(What you have to do): Make your reply a word-for-word repeat of the records.

(Supplied records):
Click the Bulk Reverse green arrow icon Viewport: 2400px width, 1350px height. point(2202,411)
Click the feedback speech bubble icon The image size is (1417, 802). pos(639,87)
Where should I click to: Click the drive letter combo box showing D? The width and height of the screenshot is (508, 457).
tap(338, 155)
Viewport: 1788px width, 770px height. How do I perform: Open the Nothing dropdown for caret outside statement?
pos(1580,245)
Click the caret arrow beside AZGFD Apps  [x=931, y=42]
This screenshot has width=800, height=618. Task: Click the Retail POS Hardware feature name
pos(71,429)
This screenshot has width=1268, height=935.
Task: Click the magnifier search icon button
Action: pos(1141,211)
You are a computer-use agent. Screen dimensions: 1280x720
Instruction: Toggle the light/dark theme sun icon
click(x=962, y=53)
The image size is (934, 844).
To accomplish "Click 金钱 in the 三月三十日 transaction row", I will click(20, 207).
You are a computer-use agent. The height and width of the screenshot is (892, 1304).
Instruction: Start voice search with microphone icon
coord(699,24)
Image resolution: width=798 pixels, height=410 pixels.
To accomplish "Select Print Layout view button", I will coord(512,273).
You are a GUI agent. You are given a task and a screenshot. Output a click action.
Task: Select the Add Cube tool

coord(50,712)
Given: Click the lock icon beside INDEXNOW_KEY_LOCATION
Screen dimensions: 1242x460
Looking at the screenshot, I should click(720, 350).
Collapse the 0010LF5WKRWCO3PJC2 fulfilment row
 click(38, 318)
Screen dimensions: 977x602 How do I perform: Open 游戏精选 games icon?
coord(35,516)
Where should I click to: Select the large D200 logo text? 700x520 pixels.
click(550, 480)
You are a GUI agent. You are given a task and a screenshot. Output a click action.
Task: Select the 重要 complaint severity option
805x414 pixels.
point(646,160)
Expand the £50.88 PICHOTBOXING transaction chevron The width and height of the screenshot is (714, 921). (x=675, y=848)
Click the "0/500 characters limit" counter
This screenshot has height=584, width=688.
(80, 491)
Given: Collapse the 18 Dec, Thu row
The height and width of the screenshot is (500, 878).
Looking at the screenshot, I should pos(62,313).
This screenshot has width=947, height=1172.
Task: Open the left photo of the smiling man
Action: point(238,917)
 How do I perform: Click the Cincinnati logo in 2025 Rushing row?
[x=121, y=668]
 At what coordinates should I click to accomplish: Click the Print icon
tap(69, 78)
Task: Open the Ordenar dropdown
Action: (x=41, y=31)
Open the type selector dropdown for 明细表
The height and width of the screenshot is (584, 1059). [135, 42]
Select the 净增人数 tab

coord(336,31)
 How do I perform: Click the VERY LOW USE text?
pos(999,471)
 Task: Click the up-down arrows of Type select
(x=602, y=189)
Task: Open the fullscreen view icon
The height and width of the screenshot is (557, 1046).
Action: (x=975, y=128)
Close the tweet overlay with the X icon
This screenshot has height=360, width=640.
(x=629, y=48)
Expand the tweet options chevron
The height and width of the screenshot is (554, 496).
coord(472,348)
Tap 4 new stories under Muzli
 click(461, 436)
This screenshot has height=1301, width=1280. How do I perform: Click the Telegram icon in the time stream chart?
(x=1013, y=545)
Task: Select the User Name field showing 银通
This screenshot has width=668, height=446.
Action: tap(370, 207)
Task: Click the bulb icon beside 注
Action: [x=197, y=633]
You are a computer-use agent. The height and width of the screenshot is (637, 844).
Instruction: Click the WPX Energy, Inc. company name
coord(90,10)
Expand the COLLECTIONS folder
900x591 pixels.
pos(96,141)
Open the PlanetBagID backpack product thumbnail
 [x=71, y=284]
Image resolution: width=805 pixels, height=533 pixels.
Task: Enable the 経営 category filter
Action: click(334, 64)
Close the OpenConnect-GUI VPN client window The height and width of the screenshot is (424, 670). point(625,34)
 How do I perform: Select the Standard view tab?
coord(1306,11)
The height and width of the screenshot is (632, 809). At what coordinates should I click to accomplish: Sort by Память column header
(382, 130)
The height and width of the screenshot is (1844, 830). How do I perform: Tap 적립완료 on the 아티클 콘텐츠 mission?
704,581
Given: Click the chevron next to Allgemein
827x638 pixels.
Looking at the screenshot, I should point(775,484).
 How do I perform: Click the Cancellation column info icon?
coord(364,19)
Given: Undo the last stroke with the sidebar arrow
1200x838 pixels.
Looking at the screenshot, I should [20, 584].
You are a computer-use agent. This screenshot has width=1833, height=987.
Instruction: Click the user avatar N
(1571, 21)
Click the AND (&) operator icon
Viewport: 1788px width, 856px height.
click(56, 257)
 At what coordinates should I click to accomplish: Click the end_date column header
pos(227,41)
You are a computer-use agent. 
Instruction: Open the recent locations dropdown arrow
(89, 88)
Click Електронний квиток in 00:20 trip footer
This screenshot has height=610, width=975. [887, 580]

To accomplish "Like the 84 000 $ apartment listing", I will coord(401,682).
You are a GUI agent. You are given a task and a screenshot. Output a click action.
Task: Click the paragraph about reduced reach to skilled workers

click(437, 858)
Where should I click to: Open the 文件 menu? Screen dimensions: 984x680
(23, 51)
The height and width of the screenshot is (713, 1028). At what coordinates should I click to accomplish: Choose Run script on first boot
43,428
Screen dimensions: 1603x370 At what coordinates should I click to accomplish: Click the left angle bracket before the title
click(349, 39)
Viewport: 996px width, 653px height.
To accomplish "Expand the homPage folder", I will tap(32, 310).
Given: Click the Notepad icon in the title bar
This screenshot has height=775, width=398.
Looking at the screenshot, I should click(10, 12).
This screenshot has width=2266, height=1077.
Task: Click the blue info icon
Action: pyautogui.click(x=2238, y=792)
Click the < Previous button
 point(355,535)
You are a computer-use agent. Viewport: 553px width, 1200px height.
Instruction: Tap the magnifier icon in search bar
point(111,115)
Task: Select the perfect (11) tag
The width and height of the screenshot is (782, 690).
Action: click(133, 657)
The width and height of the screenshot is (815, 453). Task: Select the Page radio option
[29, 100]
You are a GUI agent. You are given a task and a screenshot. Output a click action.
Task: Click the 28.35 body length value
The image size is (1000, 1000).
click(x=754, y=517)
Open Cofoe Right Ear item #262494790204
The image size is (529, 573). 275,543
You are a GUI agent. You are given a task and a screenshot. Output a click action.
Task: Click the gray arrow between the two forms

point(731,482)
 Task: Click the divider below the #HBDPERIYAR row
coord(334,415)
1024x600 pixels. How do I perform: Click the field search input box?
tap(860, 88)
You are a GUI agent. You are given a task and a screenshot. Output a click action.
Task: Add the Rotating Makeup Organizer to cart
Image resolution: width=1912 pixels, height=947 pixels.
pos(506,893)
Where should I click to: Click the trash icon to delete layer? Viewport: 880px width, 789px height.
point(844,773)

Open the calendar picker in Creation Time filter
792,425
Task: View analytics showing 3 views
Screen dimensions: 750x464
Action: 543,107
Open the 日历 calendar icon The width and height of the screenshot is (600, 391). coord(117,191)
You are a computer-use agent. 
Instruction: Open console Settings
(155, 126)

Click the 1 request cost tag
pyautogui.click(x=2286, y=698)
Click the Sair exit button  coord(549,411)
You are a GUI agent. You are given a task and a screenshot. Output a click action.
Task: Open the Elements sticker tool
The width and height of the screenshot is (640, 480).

(Problem solution):
Click the Bulk Reverse green arrow icon Viewport: 2400px width, 1350px height. point(2202,411)
Click the feedback speech bubble icon The image size is (1417, 802). pos(639,87)
Where should I click to: Click the drive letter combo box showing D? The width and height of the screenshot is (508, 457).
tap(338, 155)
Viewport: 1788px width, 770px height. How do I perform: Open the Nothing dropdown for caret outside statement?
pos(1580,245)
Click the caret arrow beside AZGFD Apps  [x=931, y=42]
This screenshot has width=800, height=618. Task: Click the Retail POS Hardware feature name
pos(71,429)
This screenshot has width=1268, height=935.
Task: Click the magnifier search icon button
Action: pos(1141,211)
You are a computer-use agent. Screen dimensions: 1280x720
Instruction: Toggle the light/dark theme sun icon
click(x=962, y=53)
The image size is (934, 844).
To accomplish "Click 金钱 in the 三月三十日 transaction row", I will click(20, 207).
You are a computer-use agent. The height and width of the screenshot is (892, 1304).
Instruction: Start voice search with microphone icon
coord(699,24)
Image resolution: width=798 pixels, height=410 pixels.
To accomplish "Select Print Layout view button", I will coord(512,273).
You are a GUI agent. You are given a task and a screenshot. Output a click action.
Task: Select the Add Cube tool

coord(50,712)
Given: Click the lock icon beside INDEXNOW_KEY_LOCATION
Screen dimensions: 1242x460
Looking at the screenshot, I should click(720, 350).
Collapse the 0010LF5WKRWCO3PJC2 fulfilment row
 click(38, 318)
Screen dimensions: 977x602 How do I perform: Open 游戏精选 games icon?
coord(35,516)
Where should I click to: Select the large D200 logo text? 700x520 pixels.
click(550, 480)
You are a GUI agent. You are given a task and a screenshot. Output a click action.
Task: Select the 重要 complaint severity option
805x414 pixels.
point(646,160)
Expand the £50.88 PICHOTBOXING transaction chevron The width and height of the screenshot is (714, 921). (x=675, y=848)
Click the "0/500 characters limit" counter
This screenshot has height=584, width=688.
(80, 491)
Given: Collapse the 18 Dec, Thu row
The height and width of the screenshot is (500, 878).
Looking at the screenshot, I should pos(62,313).
This screenshot has width=947, height=1172.
Task: Open the left photo of the smiling man
Action: point(238,917)
 How do I perform: Click the Cincinnati logo in 2025 Rushing row?
[x=121, y=668]
 At what coordinates should I click to accomplish: Click the Print icon
tap(69, 78)
Task: Open the Ordenar dropdown
Action: (x=41, y=31)
Open the type selector dropdown for 明细表
The height and width of the screenshot is (584, 1059). [135, 42]
Select the 净增人数 tab

coord(336,31)
 How do I perform: Click the VERY LOW USE text?
pos(999,471)
 Task: Click the up-down arrows of Type select
(x=602, y=189)
Task: Open the fullscreen view icon
The height and width of the screenshot is (557, 1046).
Action: (x=975, y=128)
Close the tweet overlay with the X icon
This screenshot has height=360, width=640.
(x=629, y=48)
Expand the tweet options chevron
The height and width of the screenshot is (554, 496).
coord(472,348)
Tap 4 new stories under Muzli
 click(461, 436)
This screenshot has height=1301, width=1280. How do I perform: Click the Telegram icon in the time stream chart?
(x=1013, y=545)
Task: Select the User Name field showing 银通
This screenshot has width=668, height=446.
Action: tap(370, 207)
Task: Click the bulb icon beside 注
Action: [x=197, y=633]
You are a computer-use agent. The height and width of the screenshot is (637, 844).
Instruction: Click the WPX Energy, Inc. company name
coord(90,10)
Expand the COLLECTIONS folder
900x591 pixels.
pos(96,141)
Open the PlanetBagID backpack product thumbnail
 [x=71, y=284]
Image resolution: width=805 pixels, height=533 pixels.
Task: Enable the 経営 category filter
Action: click(334, 64)
Close the OpenConnect-GUI VPN client window The height and width of the screenshot is (424, 670). point(625,34)
 How do I perform: Select the Standard view tab?
coord(1306,11)
The height and width of the screenshot is (632, 809). At what coordinates should I click to accomplish: Sort by Память column header
(382, 130)
The height and width of the screenshot is (1844, 830). How do I perform: Tap 적립완료 on the 아티클 콘텐츠 mission?
704,581
Given: Click the chevron next to Allgemein
827x638 pixels.
Looking at the screenshot, I should point(775,484).
 How do I perform: Click the Cancellation column info icon?
coord(364,19)
Given: Undo the last stroke with the sidebar arrow
1200x838 pixels.
Looking at the screenshot, I should [20, 584].
You are a computer-use agent. This screenshot has width=1833, height=987.
Instruction: Click the user avatar N
(1571, 21)
Click the AND (&) operator icon
Viewport: 1788px width, 856px height.
click(56, 257)
 At what coordinates should I click to accomplish: Click the end_date column header
pos(227,41)
You are a computer-use agent. 
Instruction: Open the recent locations dropdown arrow
(89, 88)
Click Електронний квиток in 00:20 trip footer
This screenshot has height=610, width=975. [887, 580]

To accomplish "Like the 84 000 $ apartment listing", I will coord(401,682).
You are a GUI agent. You are given a task and a screenshot. Output a click action.
Task: Click the paragraph about reduced reach to skilled workers

click(437, 858)
Where should I click to: Open the 文件 menu? Screen dimensions: 984x680
(23, 51)
The height and width of the screenshot is (713, 1028). At what coordinates should I click to accomplish: Choose Run script on first boot
43,428
Screen dimensions: 1603x370 At what coordinates should I click to accomplish: Click the left angle bracket before the title
click(349, 39)
Viewport: 996px width, 653px height.
To accomplish "Expand the homPage folder", I will tap(32, 310).
Given: Click the Notepad icon in the title bar
This screenshot has height=775, width=398.
Looking at the screenshot, I should click(10, 12).
This screenshot has width=2266, height=1077.
Task: Click the blue info icon
Action: pyautogui.click(x=2238, y=792)
Click the < Previous button
 point(355,535)
You are a computer-use agent. Viewport: 553px width, 1200px height.
Instruction: Tap the magnifier icon in search bar
point(111,115)
Task: Select the perfect (11) tag
The width and height of the screenshot is (782, 690).
Action: click(133, 657)
The width and height of the screenshot is (815, 453). Task: Select the Page radio option
[29, 100]
You are a GUI agent. You are given a task and a screenshot. Output a click action.
Task: Click the 28.35 body length value
The image size is (1000, 1000).
click(x=754, y=517)
Open Cofoe Right Ear item #262494790204
The image size is (529, 573). 275,543
You are a GUI agent. You are given a task and a screenshot. Output a click action.
Task: Click the gray arrow between the two forms

point(731,482)
 Task: Click the divider below the #HBDPERIYAR row
coord(334,415)
1024x600 pixels. How do I perform: Click the field search input box?
tap(860, 88)
You are a GUI agent. You are given a task and a screenshot. Output a click action.
Task: Add the Rotating Makeup Organizer to cart
Image resolution: width=1912 pixels, height=947 pixels.
pos(506,893)
Where should I click to: Click the trash icon to delete layer? Viewport: 880px width, 789px height.
point(844,773)

Open the calendar picker in Creation Time filter
792,425
Task: View analytics showing 3 views
Screen dimensions: 750x464
Action: 543,107
Open the 日历 calendar icon The width and height of the screenshot is (600, 391). coord(117,191)
You are a computer-use agent. 
Instruction: Open console Settings
(155, 126)

Click the 1 request cost tag
pyautogui.click(x=2286, y=698)
Click the Sair exit button  coord(549,411)
You are a GUI agent. You are given a task and a screenshot. Output a click action.
Task: Open the Elements sticker tool
The width and height of the screenshot is (640, 480).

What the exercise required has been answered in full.